What you will do: A verbatim copy of every entry is required.

Data supplied:
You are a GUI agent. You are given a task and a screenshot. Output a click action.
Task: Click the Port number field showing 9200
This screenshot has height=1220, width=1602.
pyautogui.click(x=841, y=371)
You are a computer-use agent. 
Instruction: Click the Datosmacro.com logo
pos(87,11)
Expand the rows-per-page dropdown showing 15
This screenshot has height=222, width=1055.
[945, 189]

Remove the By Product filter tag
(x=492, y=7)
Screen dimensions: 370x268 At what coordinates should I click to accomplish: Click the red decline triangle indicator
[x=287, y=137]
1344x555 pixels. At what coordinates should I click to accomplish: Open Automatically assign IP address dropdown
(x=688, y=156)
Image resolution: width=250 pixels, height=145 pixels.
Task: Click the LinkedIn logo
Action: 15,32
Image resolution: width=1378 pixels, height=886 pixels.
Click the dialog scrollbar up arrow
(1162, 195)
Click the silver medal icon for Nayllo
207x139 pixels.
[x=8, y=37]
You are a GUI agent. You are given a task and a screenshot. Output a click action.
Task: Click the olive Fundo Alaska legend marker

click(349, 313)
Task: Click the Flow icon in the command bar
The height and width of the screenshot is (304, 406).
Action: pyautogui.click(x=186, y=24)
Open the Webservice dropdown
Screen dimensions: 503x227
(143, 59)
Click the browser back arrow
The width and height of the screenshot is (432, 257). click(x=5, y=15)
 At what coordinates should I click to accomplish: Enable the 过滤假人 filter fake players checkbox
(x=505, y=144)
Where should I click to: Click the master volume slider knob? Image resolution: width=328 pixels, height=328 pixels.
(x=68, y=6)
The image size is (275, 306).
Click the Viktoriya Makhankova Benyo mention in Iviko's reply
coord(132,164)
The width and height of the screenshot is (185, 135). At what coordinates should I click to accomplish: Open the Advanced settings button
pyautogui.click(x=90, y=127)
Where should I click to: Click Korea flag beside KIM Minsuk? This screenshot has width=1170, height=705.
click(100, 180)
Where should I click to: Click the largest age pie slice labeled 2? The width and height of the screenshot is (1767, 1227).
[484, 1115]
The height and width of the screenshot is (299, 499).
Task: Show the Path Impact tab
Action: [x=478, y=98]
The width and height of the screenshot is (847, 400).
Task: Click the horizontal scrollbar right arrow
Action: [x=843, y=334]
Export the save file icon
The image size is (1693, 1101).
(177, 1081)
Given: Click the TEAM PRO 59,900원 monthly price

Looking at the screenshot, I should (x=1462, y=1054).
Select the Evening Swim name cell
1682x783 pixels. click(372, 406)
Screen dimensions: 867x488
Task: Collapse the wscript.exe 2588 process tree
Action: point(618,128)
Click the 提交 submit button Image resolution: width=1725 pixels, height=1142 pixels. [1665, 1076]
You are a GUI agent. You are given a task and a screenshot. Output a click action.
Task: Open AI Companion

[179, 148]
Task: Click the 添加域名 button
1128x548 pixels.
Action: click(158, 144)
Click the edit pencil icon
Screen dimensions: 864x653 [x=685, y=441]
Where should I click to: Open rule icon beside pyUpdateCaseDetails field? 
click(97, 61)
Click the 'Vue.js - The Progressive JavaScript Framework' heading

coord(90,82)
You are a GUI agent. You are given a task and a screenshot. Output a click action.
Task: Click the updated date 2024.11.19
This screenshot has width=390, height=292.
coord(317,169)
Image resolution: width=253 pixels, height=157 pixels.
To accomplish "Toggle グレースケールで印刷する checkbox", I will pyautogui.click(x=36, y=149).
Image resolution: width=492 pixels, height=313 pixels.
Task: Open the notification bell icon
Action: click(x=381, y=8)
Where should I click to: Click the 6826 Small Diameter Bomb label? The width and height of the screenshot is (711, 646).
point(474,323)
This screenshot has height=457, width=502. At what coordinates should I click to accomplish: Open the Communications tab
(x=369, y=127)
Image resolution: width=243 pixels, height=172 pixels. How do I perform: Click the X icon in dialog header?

Output below:
You are a GUI agent. You are given a task and a screenshot. Output a click action.
Task: Click the Port number field showing 9200
This screenshot has height=1220, width=1602.
pyautogui.click(x=841, y=371)
You are a computer-use agent. 
Instruction: Click the Datosmacro.com logo
pos(87,11)
Expand the rows-per-page dropdown showing 15
This screenshot has height=222, width=1055.
[945, 189]

Remove the By Product filter tag
(x=492, y=7)
Screen dimensions: 370x268 At what coordinates should I click to accomplish: Click the red decline triangle indicator
[x=287, y=137]
1344x555 pixels. At what coordinates should I click to accomplish: Open Automatically assign IP address dropdown
(x=688, y=156)
Image resolution: width=250 pixels, height=145 pixels.
Task: Click the LinkedIn logo
Action: 15,32
Image resolution: width=1378 pixels, height=886 pixels.
Click the dialog scrollbar up arrow
(1162, 195)
Click the silver medal icon for Nayllo
207x139 pixels.
[x=8, y=37]
You are a GUI agent. You are given a task and a screenshot. Output a click action.
Task: Click the olive Fundo Alaska legend marker

click(349, 313)
Task: Click the Flow icon in the command bar
The height and width of the screenshot is (304, 406).
Action: pyautogui.click(x=186, y=24)
Open the Webservice dropdown
Screen dimensions: 503x227
(143, 59)
Click the browser back arrow
The width and height of the screenshot is (432, 257). click(x=5, y=15)
 At what coordinates should I click to accomplish: Enable the 过滤假人 filter fake players checkbox
(x=505, y=144)
Where should I click to: Click the master volume slider knob? Image resolution: width=328 pixels, height=328 pixels.
(x=68, y=6)
The image size is (275, 306).
Click the Viktoriya Makhankova Benyo mention in Iviko's reply
coord(132,164)
The width and height of the screenshot is (185, 135). At what coordinates should I click to accomplish: Open the Advanced settings button
pyautogui.click(x=90, y=127)
Where should I click to: Click Korea flag beside KIM Minsuk? This screenshot has width=1170, height=705.
click(100, 180)
Where should I click to: Click the largest age pie slice labeled 2? The width and height of the screenshot is (1767, 1227).
[484, 1115]
The height and width of the screenshot is (299, 499).
Task: Show the Path Impact tab
Action: [x=478, y=98]
The width and height of the screenshot is (847, 400).
Task: Click the horizontal scrollbar right arrow
Action: [x=843, y=334]
Export the save file icon
The image size is (1693, 1101).
(177, 1081)
Given: Click the TEAM PRO 59,900원 monthly price

Looking at the screenshot, I should (x=1462, y=1054).
Select the Evening Swim name cell
1682x783 pixels. click(372, 406)
Screen dimensions: 867x488
Task: Collapse the wscript.exe 2588 process tree
Action: point(618,128)
Click the 提交 submit button Image resolution: width=1725 pixels, height=1142 pixels. [1665, 1076]
You are a GUI agent. You are given a task and a screenshot. Output a click action.
Task: Open AI Companion

[179, 148]
Task: Click the 添加域名 button
1128x548 pixels.
Action: click(158, 144)
Click the edit pencil icon
Screen dimensions: 864x653 [x=685, y=441]
Where should I click to: Open rule icon beside pyUpdateCaseDetails field? 
click(97, 61)
Click the 'Vue.js - The Progressive JavaScript Framework' heading

coord(90,82)
You are a GUI agent. You are given a task and a screenshot. Output a click action.
Task: Click the updated date 2024.11.19
This screenshot has width=390, height=292.
coord(317,169)
Image resolution: width=253 pixels, height=157 pixels.
To accomplish "Toggle グレースケールで印刷する checkbox", I will pyautogui.click(x=36, y=149).
Image resolution: width=492 pixels, height=313 pixels.
Task: Open the notification bell icon
Action: click(x=381, y=8)
Where should I click to: Click the 6826 Small Diameter Bomb label? The width and height of the screenshot is (711, 646).
point(474,323)
This screenshot has height=457, width=502. At what coordinates should I click to accomplish: Open the Communications tab
(x=369, y=127)
Image resolution: width=243 pixels, height=172 pixels. How do I perform: Click the X icon in dialog header?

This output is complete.